理由は海岸線から程近い場所に7,000メートル級のアンデス山脈が南北に走っており、東西への拡大ができなかったからです。領土を広げるにしても南北にしか行くことができないため、そういった形状になりました。今のチリの地図を見ても理由がはっきりとわかると思います。
インカという名称は、元々は首都クスコに住んでいた一部族の名前のことで、その部族が中心となって大帝国を築いたからです。ただし正式な国名は「タワンチン・スウユ」といい、「四つの地方からなる国土」という意味があったそう。インカの一族が中心となった連合国家というほうが正しいかも知れませんね。

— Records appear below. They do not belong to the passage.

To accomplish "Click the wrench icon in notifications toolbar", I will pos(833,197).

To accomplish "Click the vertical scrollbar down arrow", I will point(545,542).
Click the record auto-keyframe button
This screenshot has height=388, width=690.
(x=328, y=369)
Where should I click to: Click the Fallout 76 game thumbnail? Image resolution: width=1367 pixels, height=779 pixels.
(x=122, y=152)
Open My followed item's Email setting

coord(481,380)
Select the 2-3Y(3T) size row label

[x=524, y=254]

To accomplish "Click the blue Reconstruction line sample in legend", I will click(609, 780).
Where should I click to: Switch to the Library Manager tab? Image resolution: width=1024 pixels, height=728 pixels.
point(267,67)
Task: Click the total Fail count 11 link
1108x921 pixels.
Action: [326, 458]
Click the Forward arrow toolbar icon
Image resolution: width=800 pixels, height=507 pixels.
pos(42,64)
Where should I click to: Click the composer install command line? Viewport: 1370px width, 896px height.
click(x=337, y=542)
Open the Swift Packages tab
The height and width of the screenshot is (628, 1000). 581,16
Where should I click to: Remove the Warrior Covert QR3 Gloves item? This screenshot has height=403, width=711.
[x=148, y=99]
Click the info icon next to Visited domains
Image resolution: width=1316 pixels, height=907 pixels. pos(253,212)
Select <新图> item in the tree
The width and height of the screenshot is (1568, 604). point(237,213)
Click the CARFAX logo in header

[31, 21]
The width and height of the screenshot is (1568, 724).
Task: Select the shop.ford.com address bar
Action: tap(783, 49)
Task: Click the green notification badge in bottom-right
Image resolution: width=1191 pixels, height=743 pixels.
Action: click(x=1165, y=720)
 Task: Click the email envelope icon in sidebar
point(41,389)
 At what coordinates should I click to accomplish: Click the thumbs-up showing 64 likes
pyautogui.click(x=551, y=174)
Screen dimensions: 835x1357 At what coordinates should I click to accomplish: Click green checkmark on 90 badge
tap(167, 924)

彼らは金属器を用いた典型的な農耕部族で、温暖な気候を生かした農業技術は非常にレベルが高いものだったとされています。このインカ帝国を含むアンデス地方から原産の野菜が多く世界へ広まっていますね。サツマイモもそうですし、ジャガイモもそう。唐辛子、とうもろこし、ピーマン、トマトなどなど数えきれないくらいあるのです。
彼らの高度な農耕技術によって生み出された食材が、今も私達の食生活を支えているといっても過言ではないですね。
インカ帝国の政治と社会
現在、日本を含む多くの国々で「政治と宗教は分離しておくべき」という政教分離の原則が採用されていますが、インカ帝国の場合は皇帝自身が祭祀を司る神職でした。(日本も戦前までは天皇がその立場にありました)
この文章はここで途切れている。